--- PROBLEMS AND TASKS ---
[1] In the news article about the NHS strikes, how many estates and maintenance members at York are joining the strike?
[2] Continue the news article about the NHS strikes from its last sentence.

--- PROVIDED PASSAGE ---
*** Begin section ***
|Unite members working for East Kent Hospitals University NHS Foundation Trust are today on strike as bosses defy a top national NHS body by forging ahead with plans proposals to transfer estates and maintenance staff to subcos.
NHS Improvement last week ordered trusts to “pause” the roll-out of the controversial subcos, but bosses at York Teaching Hospital NHS Foundation Trust and East Kent are pressing ahead anyway.
Unions oppose subcos because they take NHS staff out of the NHS and see them employed by private companies in a move unions fear will lead to worse pay and conditions, as well as a deterioration of service.
More than 50 estates’ members at East Kent are on strike from today until Friday night, with 200 estates and maintenance members at York joining them on on Thursday for three days.
Unite said NHS Improvement, the body which oversees trusts, needed to exert its authority, otherwise it risked being viewed as ‘a toothless tiger unable to stand up to hardline trust bosses’.
Unite national officer for health Colenzo Jarrett-Thorpe said: “These acts of defiance by these two trusts seriously undermine the credibility of NHS Improvement and, ultimately, do not reflect well on the health and social care secretary Matt Hancock who needs to get a grip of the situation.
“NHS Improvement will be seen as a toothless tiger if trusts treat its directives with contempt, as appears to be the case at East Kent and York.”
Unite lead officer for health in Yorkshire Chris Daly said: “I can confirm that the trust has told me that it is going ahead with this subsidiary – York Teaching Hospital Facilities Management LLP – which has been set up with the purpose to avoid tax.
“This is an act of arrogance considering the direction given by NHS Improvement this week that a pause needs to be instituted in setting up such subsidiaries, while a review takes place in October. This is a snub to NHS Improvement with its influential national remit.
*** End section ***
--- DATASET ENTRIES ---
*** Begin section ***
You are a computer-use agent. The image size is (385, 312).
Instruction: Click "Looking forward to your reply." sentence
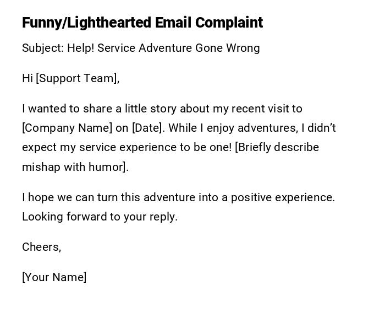pos(100,217)
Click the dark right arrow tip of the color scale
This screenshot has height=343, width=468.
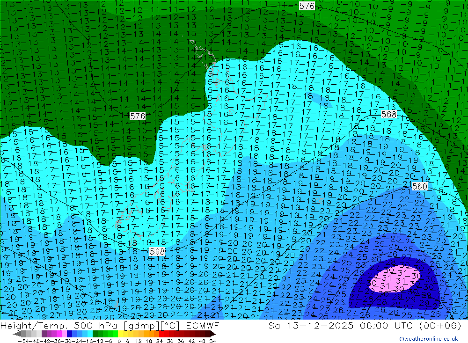click(x=213, y=334)
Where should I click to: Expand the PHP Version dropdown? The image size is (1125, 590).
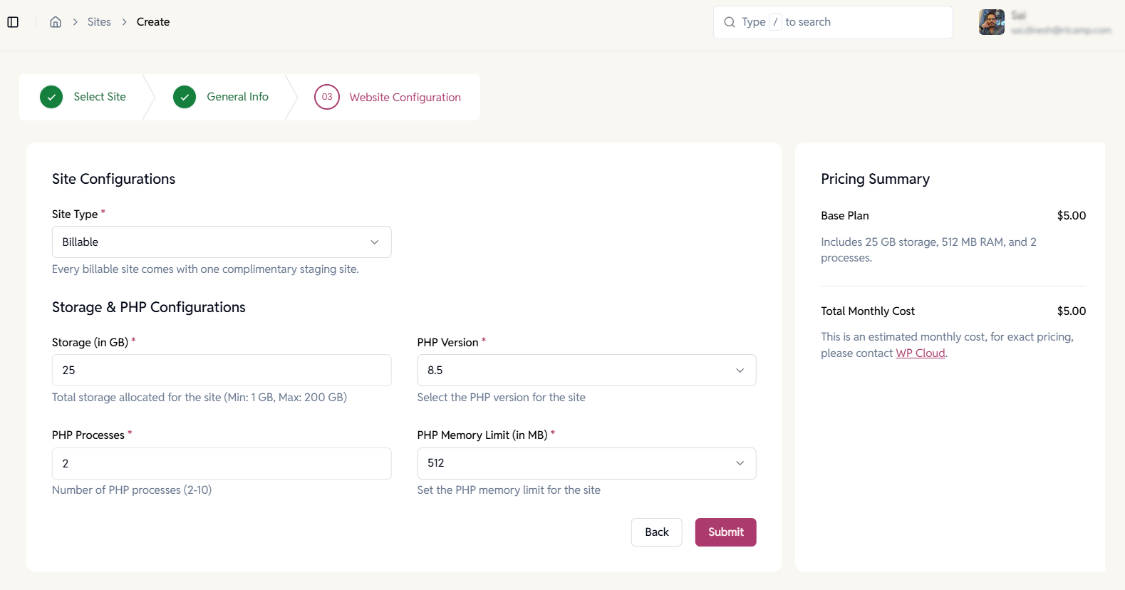pyautogui.click(x=586, y=371)
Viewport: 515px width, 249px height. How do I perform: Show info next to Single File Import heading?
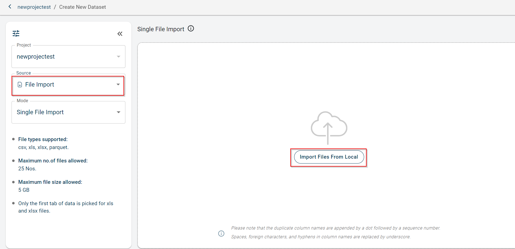pyautogui.click(x=191, y=28)
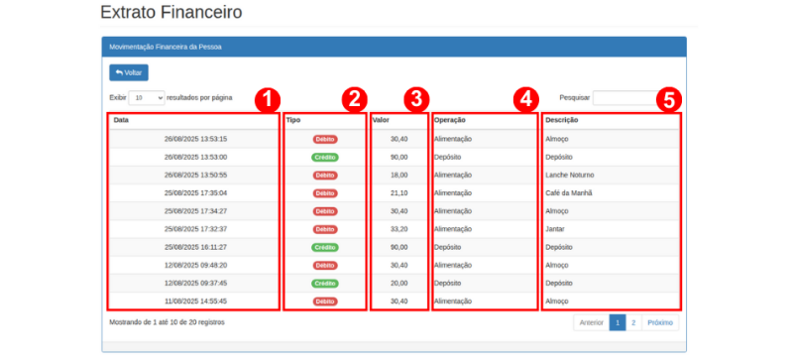The image size is (793, 361).
Task: Click the Voltar back button
Action: coord(129,72)
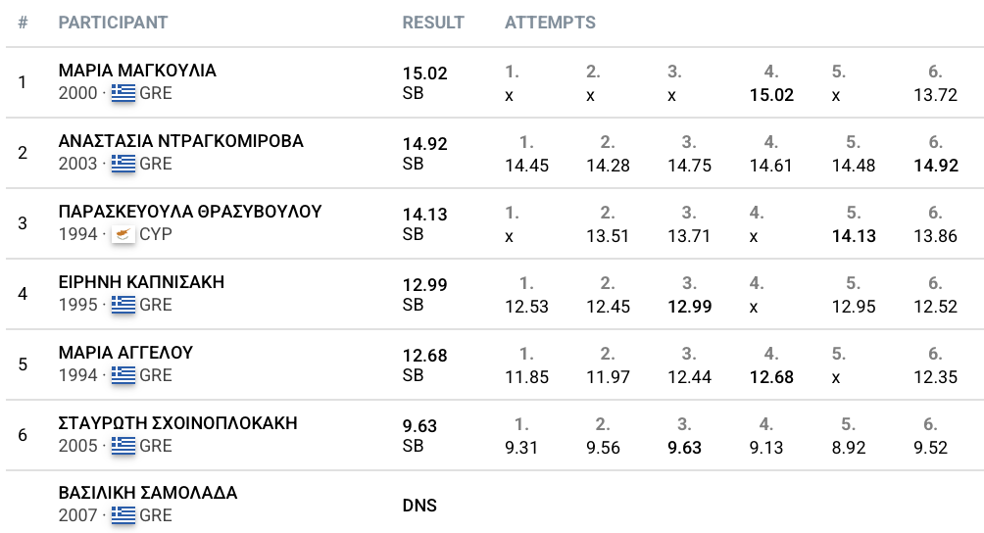Click the Greek flag beside ΣΤΑΥΡΩΤΗ ΣΧΟΙΝΟΠΛΟΚΑΚΗ
The height and width of the screenshot is (533, 984).
coord(123,446)
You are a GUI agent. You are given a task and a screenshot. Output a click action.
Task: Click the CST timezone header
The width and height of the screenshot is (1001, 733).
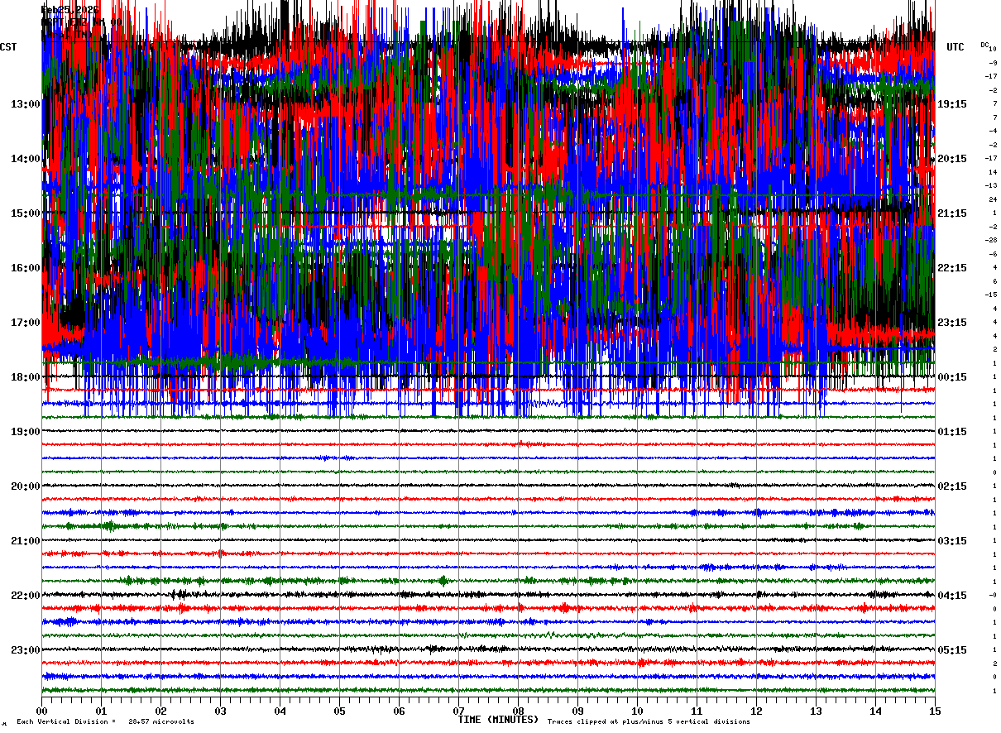click(8, 47)
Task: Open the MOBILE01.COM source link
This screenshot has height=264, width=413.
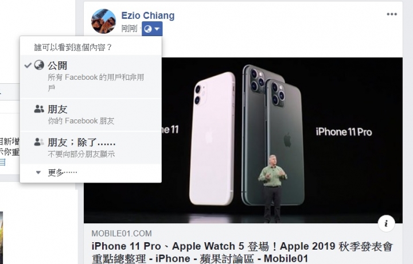Action: (x=122, y=234)
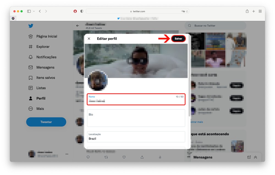The height and width of the screenshot is (175, 275).
Task: Compose new message icon in Mensagens drawer
Action: 249,157
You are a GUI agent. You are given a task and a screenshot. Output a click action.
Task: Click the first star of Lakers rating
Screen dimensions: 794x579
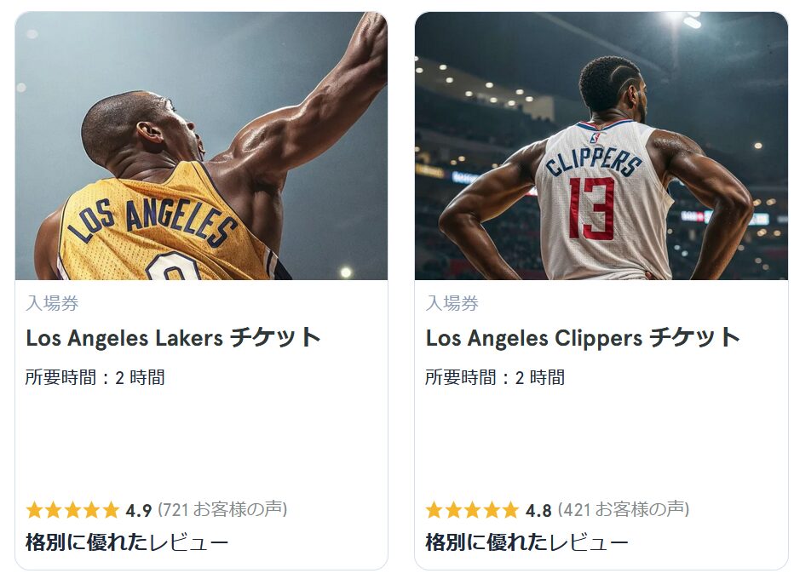35,510
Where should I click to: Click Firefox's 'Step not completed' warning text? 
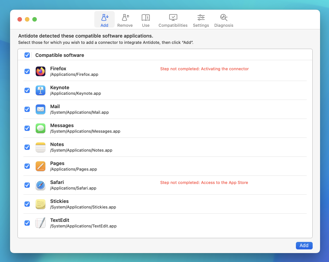(204, 69)
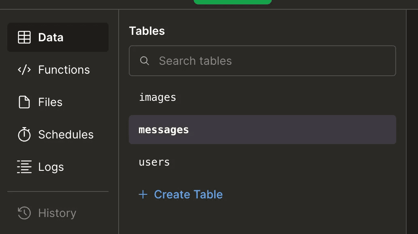Image resolution: width=418 pixels, height=234 pixels.
Task: Click the History clock icon
Action: click(x=24, y=213)
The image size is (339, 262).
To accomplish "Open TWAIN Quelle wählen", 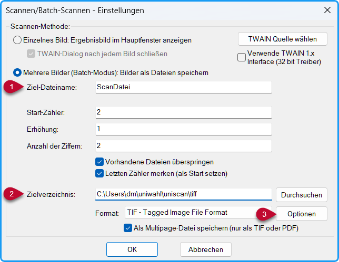I will (x=283, y=39).
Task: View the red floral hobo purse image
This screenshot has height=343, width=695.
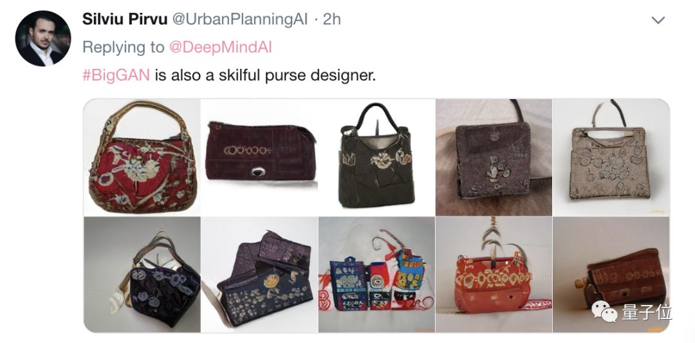Action: 142,157
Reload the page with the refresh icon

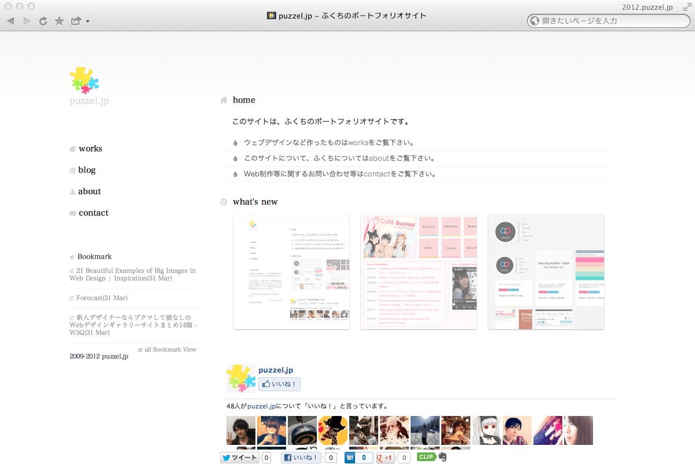(43, 21)
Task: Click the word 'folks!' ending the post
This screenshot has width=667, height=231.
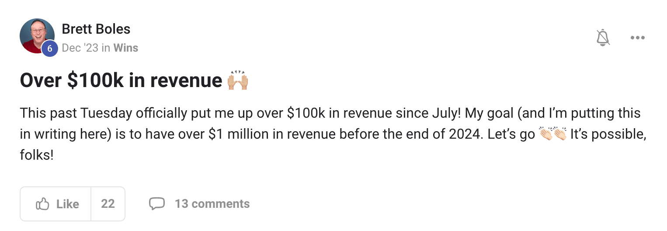Action: tap(37, 155)
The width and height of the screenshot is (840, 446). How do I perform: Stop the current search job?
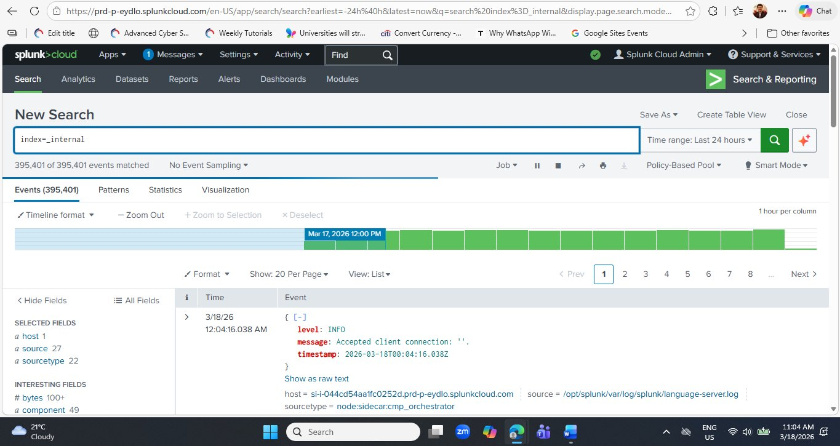pos(558,165)
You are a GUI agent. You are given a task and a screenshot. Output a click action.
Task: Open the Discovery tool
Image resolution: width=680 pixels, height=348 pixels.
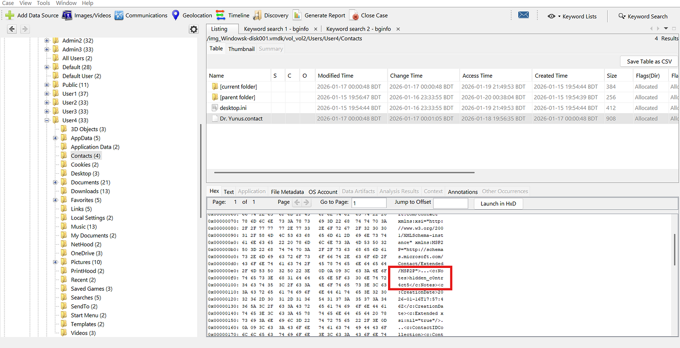[257, 16]
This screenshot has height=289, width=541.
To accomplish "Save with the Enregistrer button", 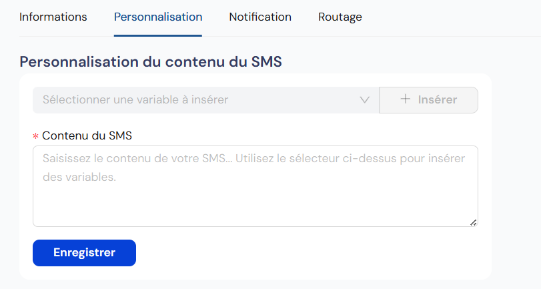I will coord(84,253).
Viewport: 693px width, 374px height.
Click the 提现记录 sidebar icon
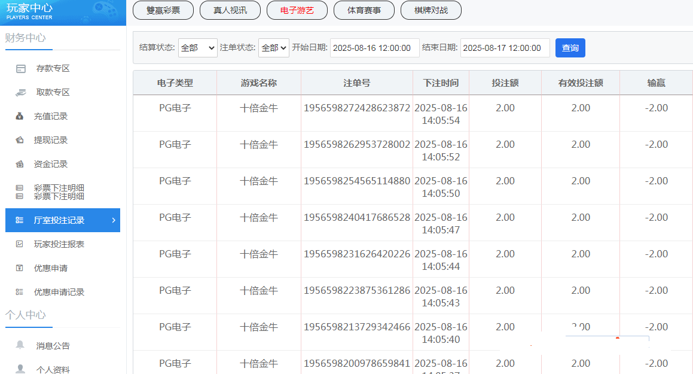[x=20, y=140]
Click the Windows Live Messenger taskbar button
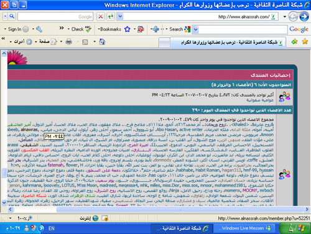 [x=244, y=228]
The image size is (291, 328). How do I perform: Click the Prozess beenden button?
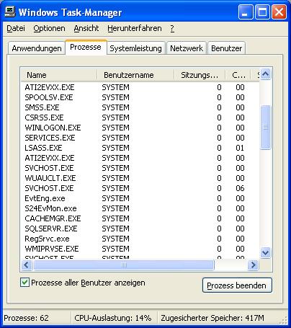pyautogui.click(x=237, y=285)
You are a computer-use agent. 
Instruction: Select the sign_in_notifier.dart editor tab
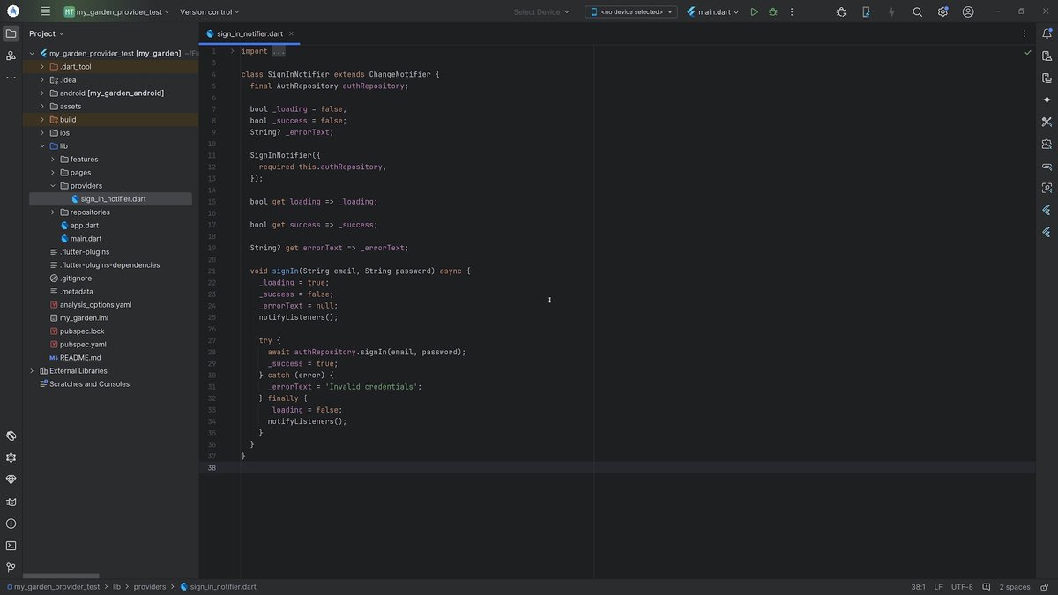click(x=250, y=33)
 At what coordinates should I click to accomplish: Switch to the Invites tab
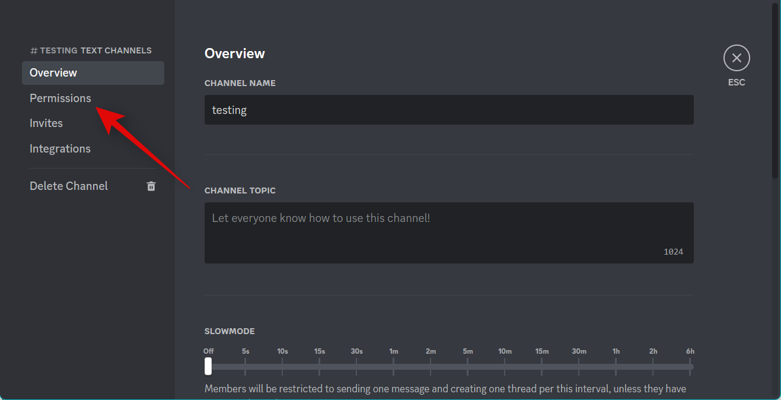pos(46,123)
*** End section ***
--- TASK ANSWERS ---
[1] 200 estates and maintenance members.

[2]
“The trust has been without a permanent chief executive since May and this may explain some of the poor decision making currently taking place. There is still time for the trust to row back from its ill-considered proposal to transfer staff out of the NHS ‘family’.”
Unite regional officer for the Kent trust Michael Cott said: “Thursday’s talks with the East Kent trust management ended with the trust saying it was still going ahead with the transfer to the subsidiary – 2together Support Solutions – from 1 October, despite being made aware of NHS Improvement’s ‘pause’ edict.
“This is very disappointing and flies in the face of the sensible advice from NHS Improvement.”
The industrial action will affect Kent and Canterbury Hospital, Canterbury; Queen Elizabeth The Queen Mother Hospital, Margate; and William Harvey Hospital in Ashford.
Unite is concerned that trusts are forming these wholly owned subsidiary companies in England so that they can register for VAT exemption and compete on a level playing field with commercial competitors who register for VAT exemption for their work in the NHS, when NHS trusts can’t.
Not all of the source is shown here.